It's not replacing UDP. It is built on top of UDP. It's all there in the source code.


UDP doesn't have any guarantee that packet is received. If you stream video that can handle few lost packet it is ok, but if you need reliability than you need TCP. So, it's kind of programmer decision what to use. In reality there should be protocol that is lightweight and somewhere in between TCP and UDP (from personal experience). I haven't read anything about this new google protocol, but i'm not sure if they are trying to do that. Well, maybe i should go and read it >:-)


Why not use DCCP then?


Is DCCP widely used by anyone?


Is QUIC widely used by anyone?


I'm all for innovation, but I become wary when a company that controls a sizeable proportion of the browser market-share and also serves a not insignificant proportion of all web traffic makes extensions like this.

SPDY, Dart and now this.


Google is the least scary company in this regard. They're putting their extensions out into public hands instead of using an "embrace/extend" model. SPDY is open, soon to become an official web standard, and implemented by popular web server software and browsers (nginx, apache, firefox). The same is true of Chromium as well, the core of Chrome.

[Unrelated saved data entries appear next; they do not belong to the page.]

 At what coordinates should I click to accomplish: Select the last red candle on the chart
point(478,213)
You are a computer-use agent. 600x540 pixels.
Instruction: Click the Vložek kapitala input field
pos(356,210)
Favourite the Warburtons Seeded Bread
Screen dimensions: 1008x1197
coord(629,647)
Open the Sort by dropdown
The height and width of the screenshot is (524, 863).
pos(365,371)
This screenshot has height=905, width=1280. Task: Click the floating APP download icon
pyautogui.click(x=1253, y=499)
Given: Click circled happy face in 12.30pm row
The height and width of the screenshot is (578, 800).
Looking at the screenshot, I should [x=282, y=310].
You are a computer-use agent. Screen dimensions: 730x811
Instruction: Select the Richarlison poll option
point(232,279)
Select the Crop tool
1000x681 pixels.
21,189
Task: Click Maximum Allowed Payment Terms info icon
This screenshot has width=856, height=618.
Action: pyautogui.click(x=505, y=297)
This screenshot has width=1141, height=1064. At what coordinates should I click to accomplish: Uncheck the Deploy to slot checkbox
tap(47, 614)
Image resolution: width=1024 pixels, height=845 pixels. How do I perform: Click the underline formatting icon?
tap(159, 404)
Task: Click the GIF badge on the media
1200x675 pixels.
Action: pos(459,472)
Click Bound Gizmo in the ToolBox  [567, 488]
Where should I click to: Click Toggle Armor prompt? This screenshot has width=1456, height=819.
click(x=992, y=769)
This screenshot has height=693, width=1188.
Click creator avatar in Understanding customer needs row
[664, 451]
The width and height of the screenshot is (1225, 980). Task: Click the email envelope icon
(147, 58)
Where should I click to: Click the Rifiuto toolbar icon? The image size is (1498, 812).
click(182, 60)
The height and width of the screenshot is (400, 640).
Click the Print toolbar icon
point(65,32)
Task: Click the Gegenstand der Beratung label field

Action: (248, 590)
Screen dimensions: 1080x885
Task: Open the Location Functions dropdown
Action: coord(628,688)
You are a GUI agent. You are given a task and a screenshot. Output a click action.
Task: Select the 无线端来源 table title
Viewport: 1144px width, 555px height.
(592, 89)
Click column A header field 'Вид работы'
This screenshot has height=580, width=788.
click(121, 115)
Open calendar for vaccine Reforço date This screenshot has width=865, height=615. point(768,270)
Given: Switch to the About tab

I'd go so far as to say that in these areas Google is serving as a model corporate citizen, and I wish others would imitate them.


SPDY was heavily used by Google back when it was basically "do what Google do", putting other browser developers under pressure to implement it somehow or be seen as slower. (There was nominally documentation of how it worked. It was wrong.)


Having open-source implementation do not mean you're not going to "embrass and extend". It's a common misconception.

If you're the only big player, that your stuff is open just means others can also implement your protocol. But since you're the only big player, they can't have their protocol.

So you can make your protocol work for you, do things that will bring you more money, and have it open-source, AND force it upon others.

Forking it doesn't mean shit if you're forced to use it to access _ANYTHING_ anyways.


Chrome isn't the only major web browser. Google doesn't have the power to unilaterally decide what all the other browsers will do. Nor does it look like they're trying to get that power; they give hundreds of millions of dollars to Mozilla, one of Chrome's major competitors, and the Mozilla people don't always go along with what Google wants.


   >I'd go so far as to say that in these areas Google is serving as a model corporate citizen.
Well that is a curious way to look at it.

Instead of working with other companies to define a common standard they force it through attrition. That's the exact opposite of how this sort of thing should work.

And given Google's disgraceful behaviour in abusing the FRAND process they are hardly a model citizen by any measure.


Sorry, but standards aren't formed in committees, they are standardized there. The right way to do this is: Put out your stuff, get others to implement it, everyone has experiences, get together and standardize based on those experiences.

This is why folks like IETF rely on "rough consensus and running code" when standardizing.

I always see this idea that companies should get together in a room and define protocols, and having seen standards orgs that do this, it scares the hell out of me.


Exactly, ask the ISO how well the standards specified by their OSI reference model [1] competed with TCP/IP et al. The only substantial remnant of the OSI network standardization process today is the generic concept of protocol layers.

Or see the HTML standardization process. Or a hundred other examples.

Standardization almost always follows implementation, not the other way around.

1. http://en.wikipedia.org/wiki/OSI_reference_model#Examples (see the "OSI protocols" column and compare to "TCP/IP protocols")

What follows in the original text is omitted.